Text section:
# # # # #

Tarrant Anderson is an English musician, currently serving as the bass player for Frank Turner's live and studio band, The Sleeping Souls  and is a member of the British rock band Dive Dive. He was previously a member of the British punk band Dustball and is based in Oxford, England. Anderson is a Laney endorsed artist.  He is also a director of the tour bus hire company Vans For Bands Ltd. Frank Turner and The Sleeping Souls won Best Live Act at the Association of Independent Music Awards in 2011 and headlined London's Wembley Arena in April 2012. In July 2012 Frank Turner and The Sleeping Souls played at the Opening Ceremony of the Olympic Games in London. Anderson studied politics at the University of Reading and an MPhil. in Politics at the University of Oxford.

Discography

Dustball
Albums and EPs
 Egg Man Like Your Head (EP) (1997)
 Quality But Hers (1998)
 Sounds All Wrong (EP) (2002)

Singles
 "Senor Nachos" (1997)
 "Like Monkeys Do" (1999)

Dive Dive
Albums and EPs
 Tilting at Windmills (2005)
 Revenge of the Mechanical Dog (2007)

# # # # #

Excerpted records:
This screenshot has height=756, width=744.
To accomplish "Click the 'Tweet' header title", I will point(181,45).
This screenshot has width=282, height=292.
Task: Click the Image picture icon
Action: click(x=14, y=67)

# # # # #

Task: Please continue the text about bass player Tarrant Anderson, picking up right after its final line.

Response below:
 Liar (EP) (2010)
 Potential (2011)

Singles
 "Good Show" (2004)
 "555 for Film Stars" UK Indie #6 (2005)
 "The Sorry Suitor" UK Indie #10 (2005)
 "The Game" (2007)

Frank Turner
Albums and EPs
 Campfire Punkrock (EP) (2006)
 Poetry of the Deed (2009)
 iTunes Festival: London 2010 (EP) (2010)
 Rock & Roll (EP) (2010)
 England Keep My Bones (2011)
 Tape Deck Heart (2013)
 Positive Songs for Negative People (2015)
 Be More Kind (2018)

Singles
 "The Road" (2009)
 "Poetry of the Deed" (2009)
 "Isabel" (2009)
 "Try This at Home" (2010)
 "I Still Believe" (2010)

References

Living people
English bass guitarists
English male guitarists
Male bass guitarists
People from Oxford
Year of birth missing (living people)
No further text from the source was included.